Action item:
The reply should hold every record, copied exactly.
#### Input for this task ####
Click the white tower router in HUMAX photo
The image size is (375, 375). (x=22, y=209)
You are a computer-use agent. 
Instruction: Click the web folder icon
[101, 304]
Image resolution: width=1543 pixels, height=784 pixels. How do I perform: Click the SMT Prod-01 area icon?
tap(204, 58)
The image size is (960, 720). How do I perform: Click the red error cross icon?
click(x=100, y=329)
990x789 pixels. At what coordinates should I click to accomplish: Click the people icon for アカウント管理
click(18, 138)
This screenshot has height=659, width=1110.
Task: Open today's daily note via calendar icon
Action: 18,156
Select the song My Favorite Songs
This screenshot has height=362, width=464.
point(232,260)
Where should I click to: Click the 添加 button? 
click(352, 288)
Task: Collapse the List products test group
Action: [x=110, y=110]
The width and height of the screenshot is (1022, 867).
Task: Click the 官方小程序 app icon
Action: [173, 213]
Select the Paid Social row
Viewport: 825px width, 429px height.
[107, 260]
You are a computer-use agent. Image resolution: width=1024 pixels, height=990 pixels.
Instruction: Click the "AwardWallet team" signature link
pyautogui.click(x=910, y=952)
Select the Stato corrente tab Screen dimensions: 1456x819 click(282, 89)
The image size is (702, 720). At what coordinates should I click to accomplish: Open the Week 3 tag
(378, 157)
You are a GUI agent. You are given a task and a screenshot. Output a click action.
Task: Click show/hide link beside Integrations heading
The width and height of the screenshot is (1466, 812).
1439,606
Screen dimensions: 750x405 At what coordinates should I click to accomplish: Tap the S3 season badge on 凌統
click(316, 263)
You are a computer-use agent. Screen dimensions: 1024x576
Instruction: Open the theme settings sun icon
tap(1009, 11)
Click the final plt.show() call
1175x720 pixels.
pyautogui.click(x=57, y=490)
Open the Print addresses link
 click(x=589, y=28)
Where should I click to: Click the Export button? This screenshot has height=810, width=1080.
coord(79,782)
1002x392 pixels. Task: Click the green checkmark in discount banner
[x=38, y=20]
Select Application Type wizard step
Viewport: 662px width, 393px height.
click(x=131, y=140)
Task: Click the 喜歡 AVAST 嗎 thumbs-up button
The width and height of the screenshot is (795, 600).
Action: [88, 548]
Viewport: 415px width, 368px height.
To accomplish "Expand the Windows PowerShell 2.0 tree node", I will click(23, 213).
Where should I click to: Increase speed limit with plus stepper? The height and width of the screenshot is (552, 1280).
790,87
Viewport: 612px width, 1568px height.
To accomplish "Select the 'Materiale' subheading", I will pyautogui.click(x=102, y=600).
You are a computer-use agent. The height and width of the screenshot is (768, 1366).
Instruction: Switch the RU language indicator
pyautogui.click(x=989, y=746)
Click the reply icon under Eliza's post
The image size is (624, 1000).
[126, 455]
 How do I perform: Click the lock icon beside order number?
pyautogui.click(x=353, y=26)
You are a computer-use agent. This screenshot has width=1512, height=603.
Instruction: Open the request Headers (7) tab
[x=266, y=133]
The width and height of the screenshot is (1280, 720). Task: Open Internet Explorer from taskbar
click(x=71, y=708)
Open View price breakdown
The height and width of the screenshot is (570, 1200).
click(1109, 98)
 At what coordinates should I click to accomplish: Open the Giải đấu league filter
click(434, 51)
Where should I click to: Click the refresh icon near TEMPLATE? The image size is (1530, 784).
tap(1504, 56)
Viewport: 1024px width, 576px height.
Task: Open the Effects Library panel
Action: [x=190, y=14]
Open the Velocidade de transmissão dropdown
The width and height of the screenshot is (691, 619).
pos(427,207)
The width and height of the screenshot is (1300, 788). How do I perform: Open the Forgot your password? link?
####
Task response:
Click the white tower router in HUMAX photo
The image size is (375, 375). (x=22, y=209)
You are a computer-use agent. 
Instruction: Click the web folder icon
[101, 304]
Image resolution: width=1543 pixels, height=784 pixels. How do I perform: Click the SMT Prod-01 area icon?
tap(204, 58)
The image size is (960, 720). How do I perform: Click the red error cross icon?
click(x=100, y=329)
990x789 pixels. At what coordinates should I click to accomplish: Click the people icon for アカウント管理
click(18, 138)
This screenshot has height=659, width=1110.
Task: Open today's daily note via calendar icon
Action: 18,156
Select the song My Favorite Songs
This screenshot has height=362, width=464.
point(232,260)
Where should I click to: Click the 添加 button? 
click(352, 288)
Task: Collapse the List products test group
Action: [x=110, y=110]
The width and height of the screenshot is (1022, 867).
Task: Click the 官方小程序 app icon
Action: [173, 213]
Select the Paid Social row
Viewport: 825px width, 429px height.
[107, 260]
You are a computer-use agent. Image resolution: width=1024 pixels, height=990 pixels.
Instruction: Click the "AwardWallet team" signature link
pyautogui.click(x=910, y=952)
Select the Stato corrente tab Screen dimensions: 1456x819 click(282, 89)
The image size is (702, 720). At what coordinates should I click to accomplish: Open the Week 3 tag
(378, 157)
You are a GUI agent. You are given a task and a screenshot. Output a click action.
Task: Click show/hide link beside Integrations heading
The width and height of the screenshot is (1466, 812).
1439,606
Screen dimensions: 750x405 At what coordinates should I click to accomplish: Tap the S3 season badge on 凌統
click(316, 263)
You are a computer-use agent. Screen dimensions: 1024x576
Instruction: Open the theme settings sun icon
tap(1009, 11)
Click the final plt.show() call
1175x720 pixels.
pyautogui.click(x=57, y=490)
Open the Print addresses link
 click(x=589, y=28)
Where should I click to: Click the Export button? This screenshot has height=810, width=1080.
coord(79,782)
1002x392 pixels. Task: Click the green checkmark in discount banner
[x=38, y=20]
Select Application Type wizard step
Viewport: 662px width, 393px height.
click(x=131, y=140)
Task: Click the 喜歡 AVAST 嗎 thumbs-up button
The width and height of the screenshot is (795, 600).
Action: [88, 548]
Viewport: 415px width, 368px height.
To accomplish "Expand the Windows PowerShell 2.0 tree node", I will click(23, 213).
Where should I click to: Increase speed limit with plus stepper? The height and width of the screenshot is (552, 1280).
790,87
Viewport: 612px width, 1568px height.
To accomplish "Select the 'Materiale' subheading", I will pyautogui.click(x=102, y=600).
You are a computer-use agent. The height and width of the screenshot is (768, 1366).
Instruction: Switch the RU language indicator
pyautogui.click(x=989, y=746)
Click the reply icon under Eliza's post
The image size is (624, 1000).
[126, 455]
 How do I perform: Click the lock icon beside order number?
pyautogui.click(x=353, y=26)
You are a computer-use agent. This screenshot has width=1512, height=603.
Instruction: Open the request Headers (7) tab
[x=266, y=133]
The width and height of the screenshot is (1280, 720). Task: Open Internet Explorer from taskbar
click(x=71, y=708)
Open View price breakdown
The height and width of the screenshot is (570, 1200).
click(1109, 98)
 At what coordinates should I click to accomplish: Open the Giải đấu league filter
click(434, 51)
Where should I click to: Click the refresh icon near TEMPLATE? The image size is (1530, 784).
tap(1504, 56)
Viewport: 1024px width, 576px height.
Task: Open the Effects Library panel
Action: [x=190, y=14]
Open the Velocidade de transmissão dropdown
The width and height of the screenshot is (691, 619).
pos(427,207)
The width and height of the screenshot is (1300, 788). How do I perform: Open the Forgot your password? link?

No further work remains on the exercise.